According to data provided by TİM, although the export volume decreased in July, total exports for the first seven months of the year represent an increase of 10.1 percent, to $85.2 billion. Moreover, total exports for the last 12 months exceeded $142.6 billion, a rise of 12.3 percent year-on-year. The data show that Turkey exported to 238 countries in the period from January to July, compared with 216 last year.
In a statement released on Tuesday, Economy Minister Zafer Çağlayan said that regardless of the decline, the ministry is working to achieve its goal of $150 billion in exports by the end of 2012. The statement relates the decline to the 22.3 percent contraction in the automotive sector in July compared to previous year. The statement reads that “the decline in automotive exports led to the 5.5 percent reduction in total exports for July.”
TİM data indicate that the automotive sector represented the largest share of exports in July at 13.5 percent, despite the contraction. In other sectors, agricultural exports increased by 4.6 percent in July compared to the same time last year, reaching $1.423 million, with a share in total exports of 13.1 percent. The mining sector increased its exports by 3.5 percent, to a 3.5 percent total share.
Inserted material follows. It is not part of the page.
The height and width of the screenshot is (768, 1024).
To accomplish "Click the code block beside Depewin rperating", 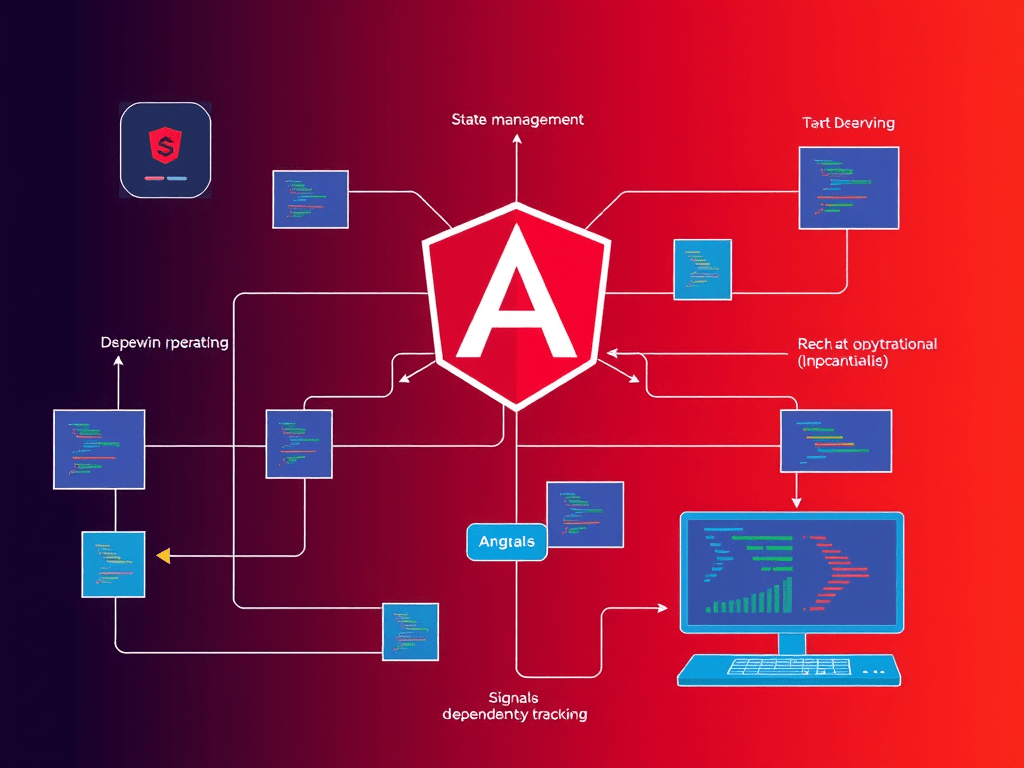I will pyautogui.click(x=97, y=449).
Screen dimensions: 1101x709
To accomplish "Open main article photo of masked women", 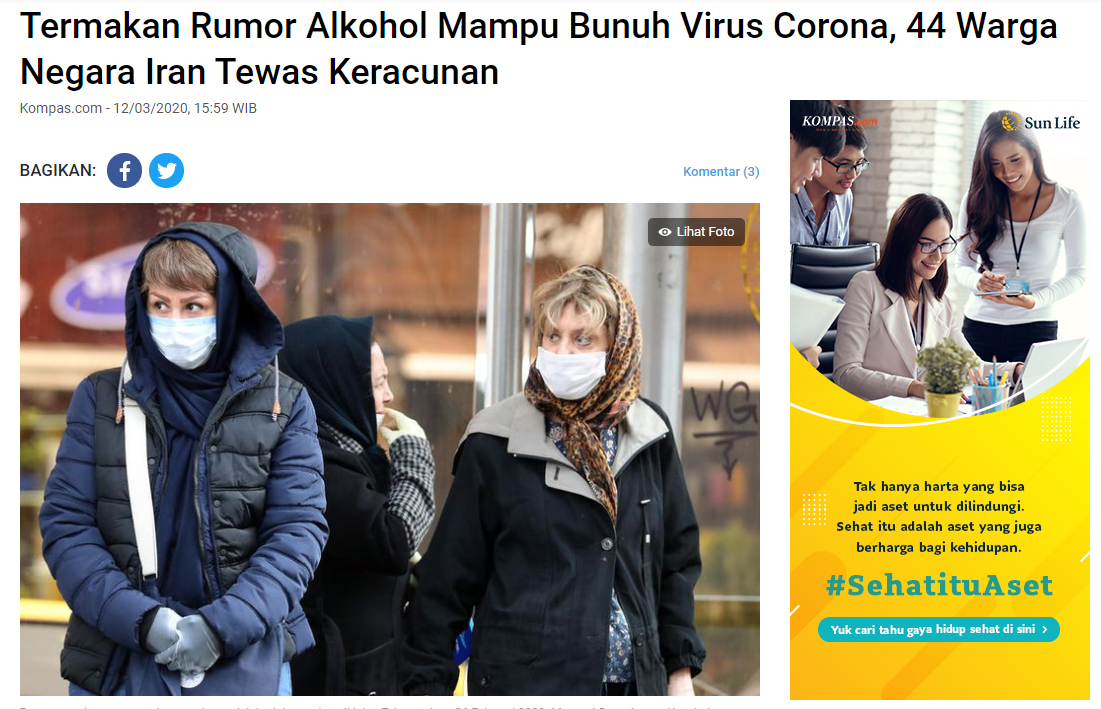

The biggest rise in July exports was seen in the southeastern province of Gaziantep, with 16 percent, followed by Ankara and Adana, with 3 percent each, and İzmir, with 2 percent.
Çağlayan further explained the cause of the decline as “the crises in Europe.” He continued: “Our exports to the EU were 47.7 percent of all exports in July of last year, but this dropped to 40.3 percent for July 2012. The decline in imports of countries such as Italy and Spain, which are experiencing economic hardship, have reached serious figures.” Stressing that the decrease in European demand has put pressure on the economies of many nations -- including China, Brazil and India -- he said, “The current data display a 15 percent decline in imports of these two countries [Italy and Spain].” However, he added, “Despite all this, we were able to raise our January to July export volume by 10 percent.”
Another point to which Çağlayan drew attention was the depreciation in the exchange rates of the euro and the dollar. “The decline in the exchange rates cost us a $2 billion in the first six months [of the year] and $550 million in July alone,” he said.